Columbia, épicentre du mouvement pour Gaza qui secoue les campus américains

Depuis plus d'une semaine, Yazen dort chaque nuit sur une pelouse de l'université Columbia. Cet Américano-Palestinien de 23 ans fait partie des dizaines d'étudiants ayant installé un "campement de solidarité avec Gaza" en plein coeur de New York, source de tensions sur le campus.

"Des millions de Palestiniens à Gaza dorment dans le froid toutes les nuits sans accès à la nourriture ou un abri", explique l'étudiant, qui n'a pas souhaité donner son nom de famille.

"Nous avons des tentes, ils n'ont pas de tentes", lance-t-il, admettant que son lit lui manque et que des douleurs dans le bas du dos sont apparues ces derniers jours.

Depuis le 15 avril, des tentes de toutes les couleurs sont apparues sur les pelouses vertes et taillées du campus de la prestigieuse université new-yorkaise. Des dizaines d'étudiants et diplômés ont rejoint le campement pour demander à la direction de l'université de couper ses relations avec des entreprises possédant des liens avec Israël.
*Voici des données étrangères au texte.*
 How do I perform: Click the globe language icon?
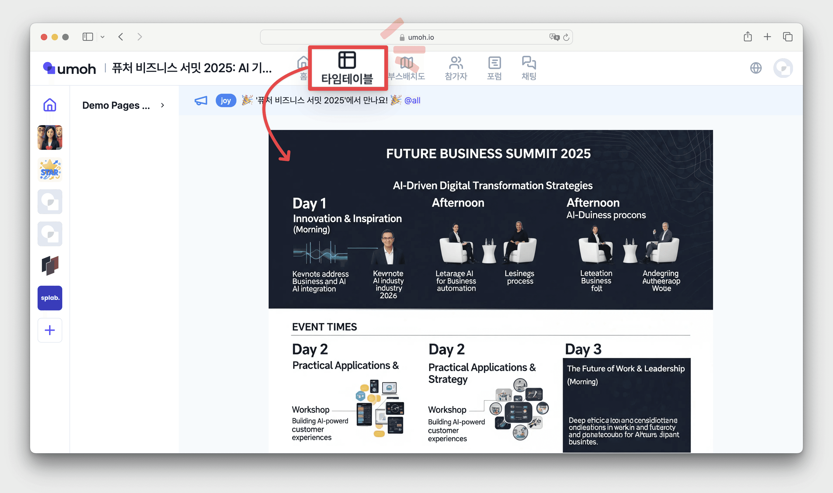coord(756,68)
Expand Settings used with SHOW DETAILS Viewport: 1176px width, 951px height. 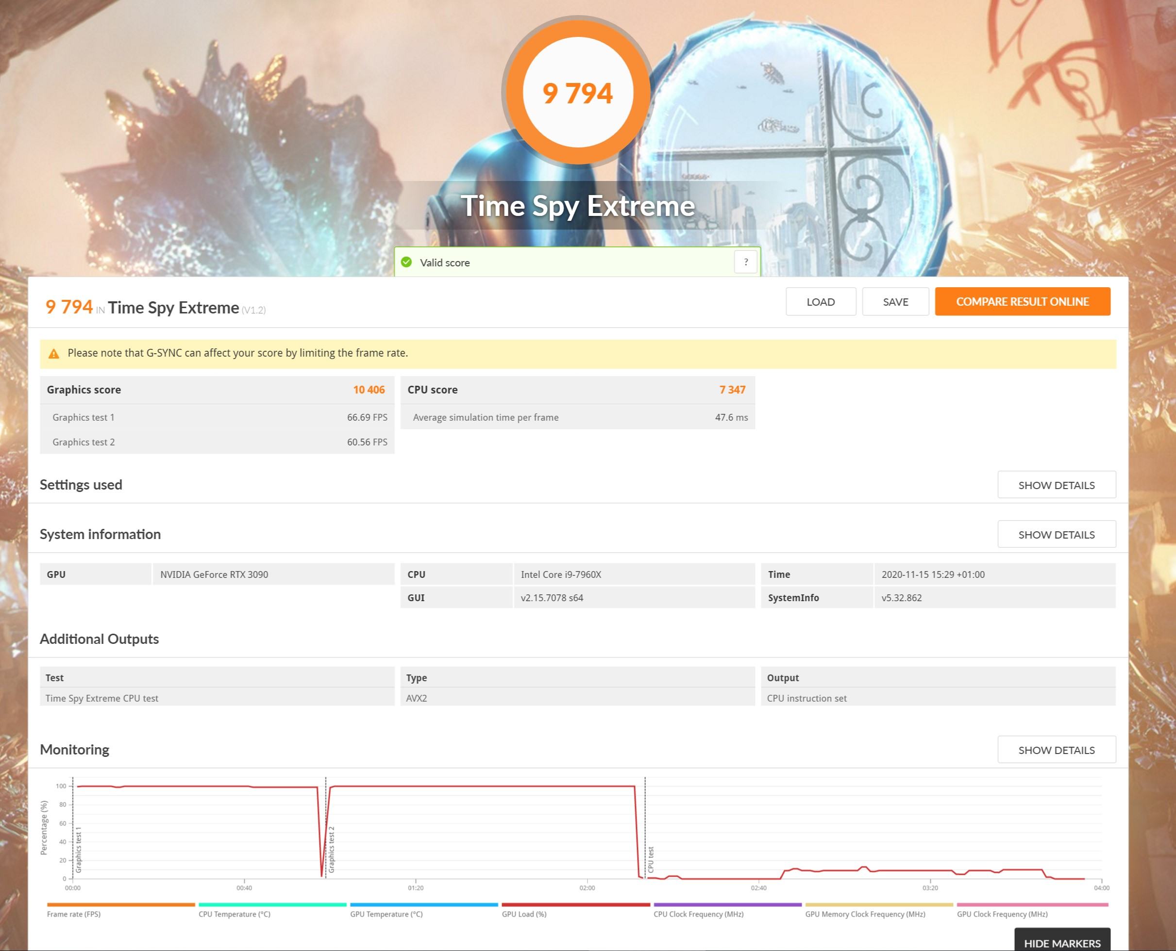1056,485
Les universités sont devenues un point chaud de débat aux Etats-Unis depuis l'attaque sans précédent du 7 octobre du Hamas sur le sol israélien, qui a déclenché une vaste opération militaire israélienne ayant fait plus de 34.000 morts dans la bande de Gaza et provoqué une catastrophe humanitaire.
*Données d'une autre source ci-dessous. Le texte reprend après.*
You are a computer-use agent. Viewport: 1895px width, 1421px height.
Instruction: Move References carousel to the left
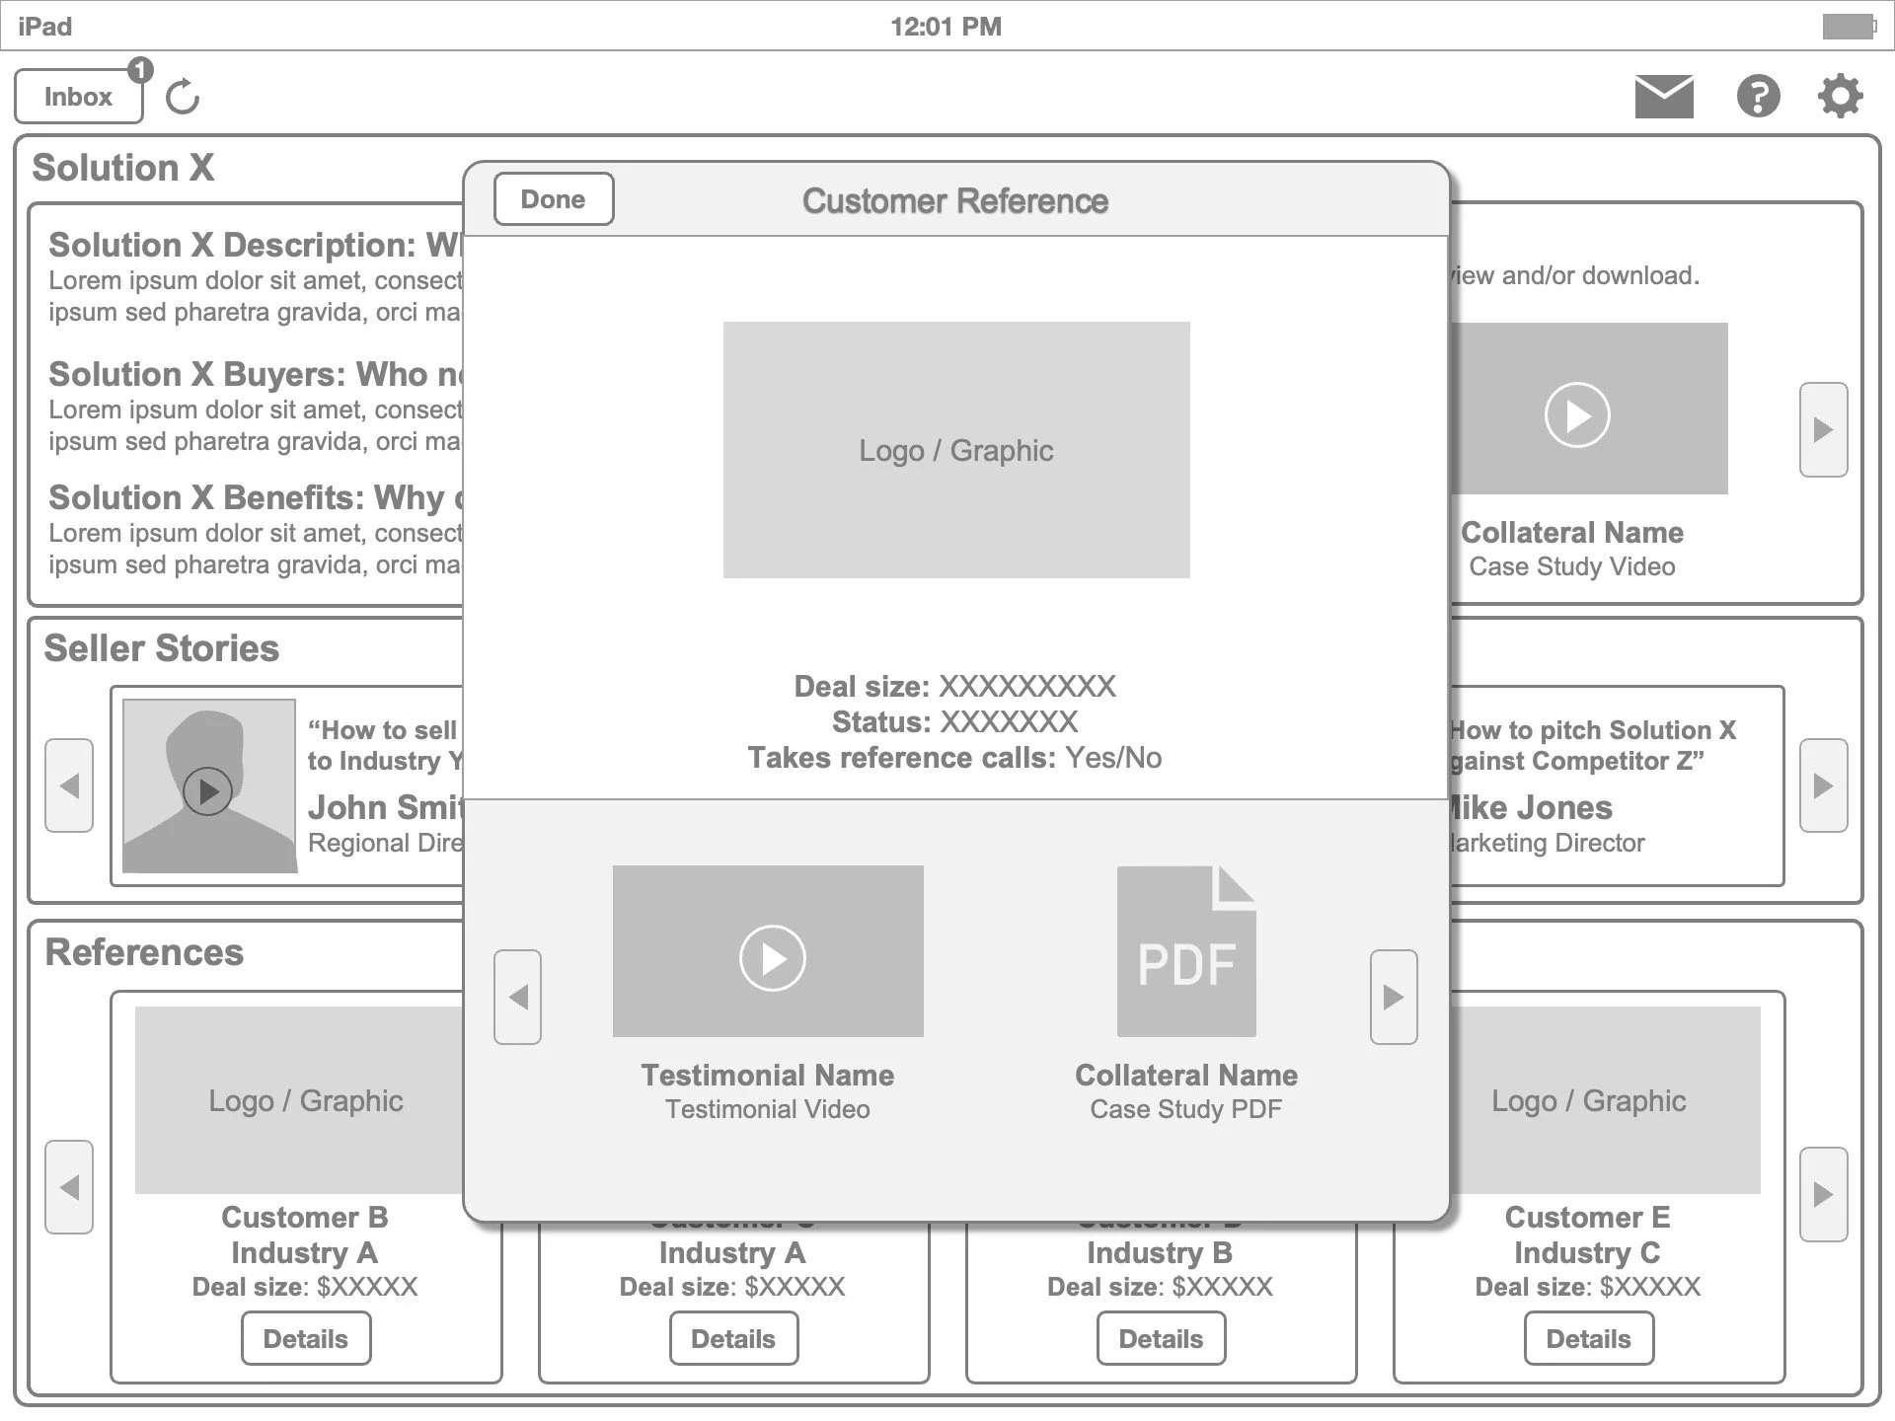tap(69, 1187)
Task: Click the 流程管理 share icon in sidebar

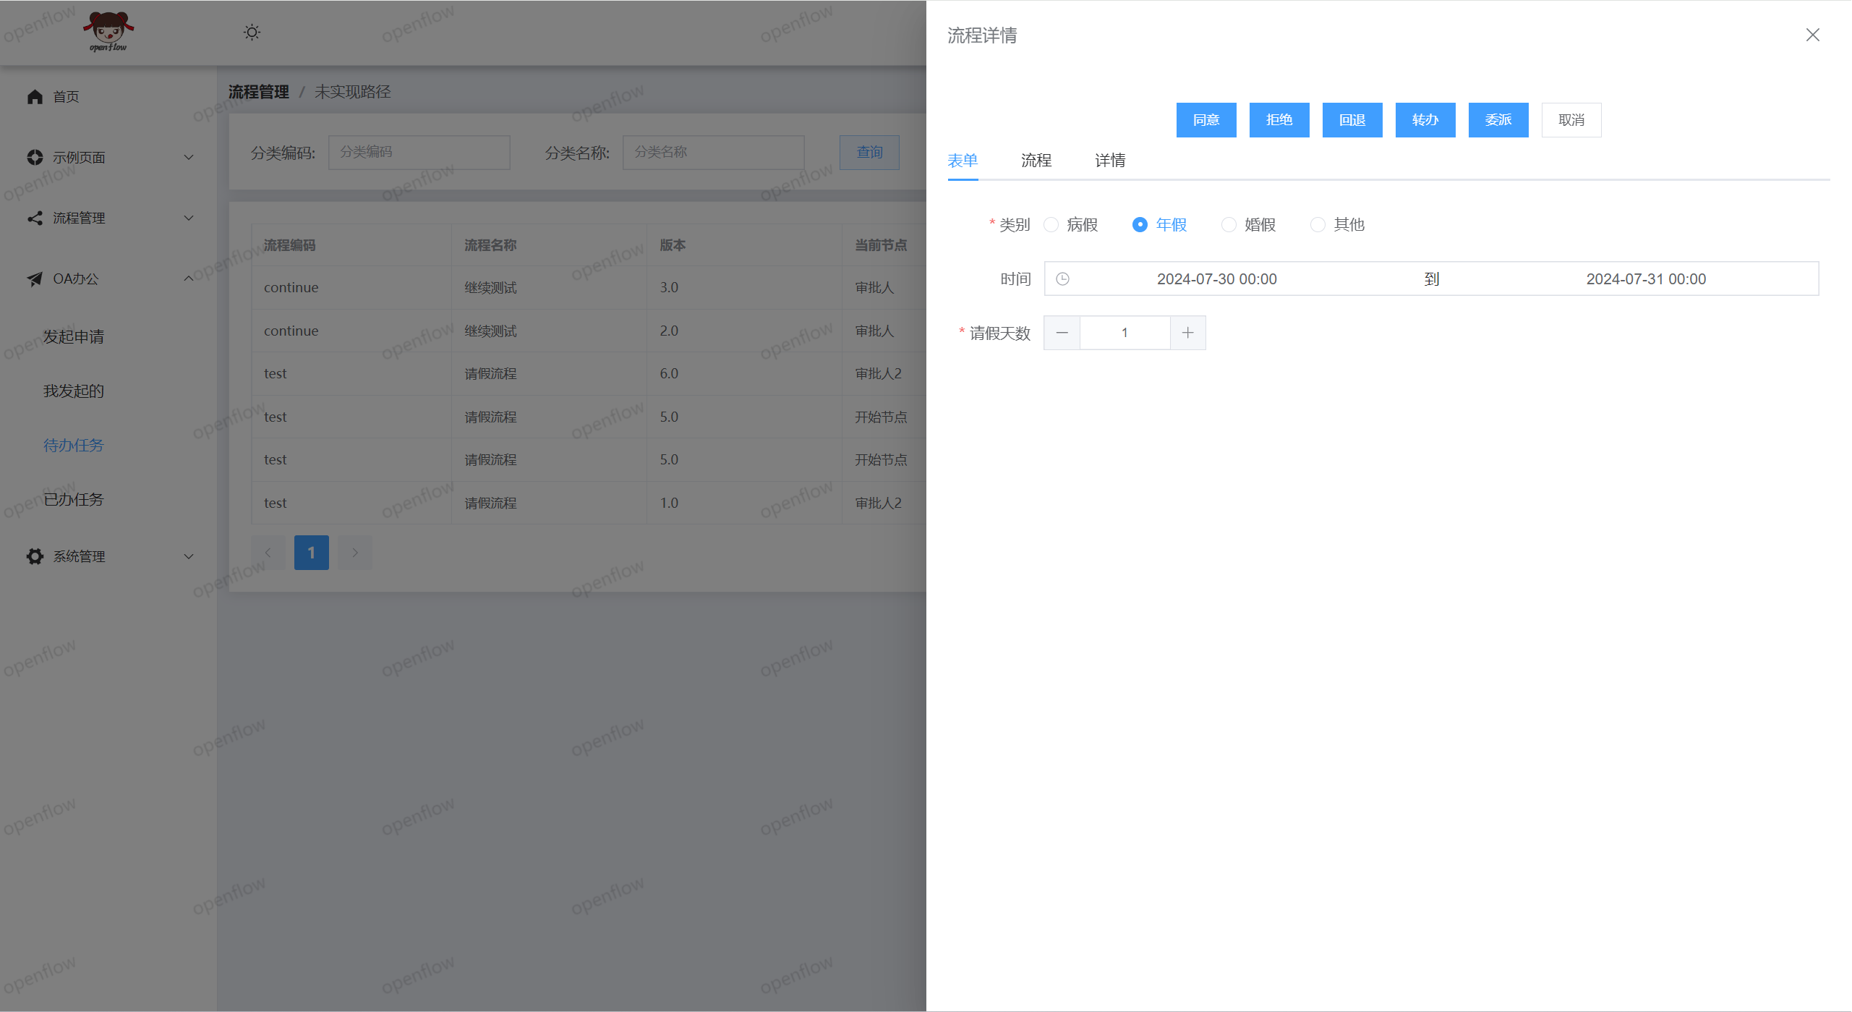Action: 35,218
D'autres campus ont rejoint le mouvement, comme celui de la prestigieuse université Yale, au nord de New York.

Yazen fut l'un des premiers à s'installer sur les pelouses de Columbia. Désormais, il partage ses journées entre l'entretien du campement et ses études de médecine dans une bibliothèque adjacente.

Si le nombre de manifestants fluctue grandement à différentes périodes de la journée, ils sont parfois plusieurs centaines.

- "Montrer ma solidarité" -

Entre discours et concerts, les manifestants ont également organisé des prières musulmanes ainsi que des repas pour fêter la Paque juive, célébration qui a débuté lundi.

Malgré la pression mise par les autorités pour faire partir les manifestants, Yazen est déterminé à rester.

"En tant que Palestinien, est-ce de ma responsabilité d'être là et de montrer ma solidarité avec la population de Gaza? Absolument", insiste l'étudiant.

La semaine dernière, les tensions sont montés d'un cran lorsque la direction a autorisé la police de New York à se rendre sur le campus et à procéder à des arrestations de manifestants. Elle a également suspendu une centaine d'étudiants.

Dans un périlleux exercice d'équilibriste, la direction dit vouloir à la fois permettre aux manifestants d'exercer leur liberté d'expression, tout en condamnant les propos et actes antisémites que certains ont rapportés.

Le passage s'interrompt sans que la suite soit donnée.